Posted: 01 Feb 2011 09:29 PM PST


Google has run a sting operation that it says proves Bing has been watching what people search for on Google, the sites they select from Google's results, then uses that information to improve Bing's own search listings. Bing doesn't deny this.

As a result of the apparent monitoring, Bing's relevancy is potentially improving (or getting worse) on the back of Google's own work. Google likens it to the digital equivalent of Bing leaning over during an exam and copying off of Google's test.

"I've spent my career in pursuit of a good search engine," says Amit Singhal, a Google Fellow who oversees the search engine's ranking algorithm. "I've got no problem with a competitor developing an innovative algorithm. But copying is not innovation, in my book."

Bing doesn't deny Google's claim. Indeed, the statement that Stefan Weitz, director of Microsoft's Bing search engine, emailed me yesterday as I worked on this article seems to confirm the allegation:

As you might imagine, we use multiple signals and approaches when we think about ranking, but like the rest of the players in this industry, we're not going to go deep and detailed in how we do it. Clearly, the overarching goal is to do a better job determining the intent of the search, so we can guess at the best and most relevant answer to a given query.

Opt-in programs like the [Bing] toolbar help us with clickstream data, one of many input signals we and other search engines use to help rank sites. This "Google experiment" seems like a hack to confuse and manipulate some of these signals.

Later today, I'll likely have a more detailed response from Bing. Microsoft wanted to talk further after a search event it is hosting today. More about that event, and how I came to be reporting on Google's findings just before it began, comes at the end of this story. But first, here's how Google's investigation unfolded.

Hey, Does This Seem Odd To You?

Around late May of last year, Google told me it began noticing that Bing seemed to be doing exceptionally well at returning the same sites that Google would list, when someone would enter unusual misspellings.

For example, consider a search for torsoraphy, which causes Google to return this:

Google: Bing Is Cheating, Copying Our Search Results

In the example above, Google's searched for the correct spelling — tarsorrhaphy — even though torsoraphy was entered. Notice the top listing for the corrected spelling is a page about the medical procedure at Wikipedia.

Over at Bing, the misspelling is NOT corrected — but somehow, Bing manages to list the same Wikipedia page at the top of its results as Google does for its corrected spelling results:
Google: Bing Is Cheating, Copying Our Search Results

Got it? Despite the word being misspelled — and the misspelling not being corrected — Bing still manages to get the right page from Wikipedia at the top of its results, one of four total pages it finds from across the web. How did it do that?

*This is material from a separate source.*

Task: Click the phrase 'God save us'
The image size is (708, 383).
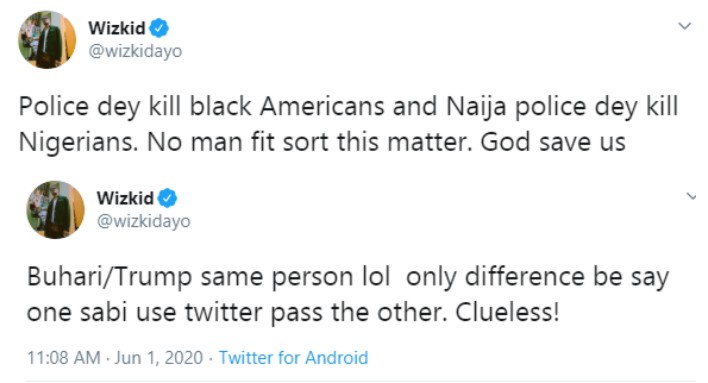Action: pyautogui.click(x=553, y=142)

It's a point of pride to Google that it believes it has the best spelling correction system of any search engine. Google even claims that it can even correct misspellings that have never been searched on before. Engineers on the spelling correction team closely watch to see if they're besting competitors on unusual terms.

So when misspellings on Bing for unusual words — such as above — started generating the same results as with Google, red flags went up among the engineers.

Google: Is Bing Copying Us?
More red flags went up in October 2010, when Google told me it noticed a marked rise in two key competitive metrics. Across a wide range of searches, Bing was showing a much greater overlap with Google's top 10 results than in preceding months. In addition, there was an increase in the percentage of times both Google and Bing listed exactly the same page in the number one spot.

By no means did Bing have exactly the same search results as Google. There were plenty of queries where the listings had major differences. However, the increases were indicative that Bing had made some change to its search algorithm which was causing its results to be more Google-like.

Now Google began to strongly suspect that Bing might be somehow copying its results, in particular by watching what people were searching for at Google. There didn't seem to be any other way it could be coming up with such similar matches to Google, especially in cases where spelling corrections were happening.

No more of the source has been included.